▶ _REQUIREMENT 1_:
From the passage on facial motion capture, extract the part that opens with the words containing "From this year, we" and closes with "natural movement data.".

▶ _SELECTION_:
** BEGIN **

First, we analyzed various facial expression patterns and extracted the areas necessary to reproduce those expressions. As a result, it was determined that three-dimensional information on approximately 100 areas and information on the contours of the eyes and lips were needed, so we placed markers on the necessary locations.
To obtain three-dimensional information, it is necessary to capture images using multiple cameras synchronized to deduce three-dimensional motion information. In actual shooting, multiple cameras are set up at various angles to ensure that the markers’ movements are captured without omission. However, some facial expression changes may cause marker detection failure or occlusion, so the system uses optical flow and camera information from different angles to ensure stable information acquisition.
In addition, highly accurate contour detection of the eyes and lips is achieved by using video footage of the performer as training data. The accuracy of the information captured in this process determines the accuracy of the movements in the next process, so we are establishing the technology through a process of trial and error, and it continues to evolve.
From this year, we have been using head mounted cameras (HMCs) for filming. In conventional filming using multiple fixed cameras, the actor must perform while keeping his face in front of the camera. With HMCs, however, facial expressions can always be captured, meaning that the actor can move freely and body movements can be captured at the same time. A digital human is only complete when the entire body can move naturally, so HMCs are an indispensable tool for obtaining natural movement data.
Since HMCs are worn on the head, fewer cameras can be supported. However, with fewer cameras, it is even more important to estimate the three-dimensional position of the markers and acquire accurate data. Therefore, some of the performer’s facial expressions are captured in advance using conventional fixed cameras and HMCs, and this data is used to create training data specific to the performer. This training data includes the performer’s facial expressions and marker positions, and by learning the correlation between them, the 3D marker positions can be captured using HMCs only, but with the same level of accuracy as conventional fixed cameras.
Facial deformation is a technology that deforms CG models to give them human-like expressions based on 3D marker information and the contour information of eyelids and lips obtained through facial motion capture.
The figure shows the processing pipeline for facial deformation.
The first processing block deforms the entire CG model of the face based on 3D marker positions and eyelid contour information obtained through facial motion capture. Here, the markers and eyelid contours must be accurately positioned and the entire model must be plausibly deformed. We defined an energy function with geometric constraints and minimized it to achieve the overall deformation of the CG model.

** END **

▶ _MATERIAL SUPPLIED_:
** BEGIN **

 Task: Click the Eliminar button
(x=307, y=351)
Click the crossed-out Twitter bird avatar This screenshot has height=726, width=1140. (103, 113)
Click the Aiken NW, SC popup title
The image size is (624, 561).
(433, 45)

** END **

▶ _REQUIREMENT 2_:
Put every line of all the entries into a Markdown table with the columns Row and Line, numbering the rows and leaving out blank lines.

▶ _TASK OUTPUT 1_:
From this year, we have been using head mounted cameras (HMCs) for filming. In conventional filming using multiple fixed cameras, the actor must perform while keeping his face in front of the camera. With HMCs, however, facial expressions can always be captured, meaning that the actor can move freely and body movements can be captured at the same time. A digital human is only complete when the entire body can move naturally, so HMCs are an indispensable tool for obtaining natural movement data.

▶ _TASK OUTPUT 2_:
| Row | Line |
|---|---|
| 1 |  Task: Click the Eliminar button |
| 2 | (x=307, y=351) |
| 3 | Click the crossed-out Twitter bird avatar This screenshot has height=726, width=1140. (103, 113) |
| 4 | Click the Aiken NW, SC popup title |
| 5 | The image size is (624, 561). |
| 6 | (433, 45) |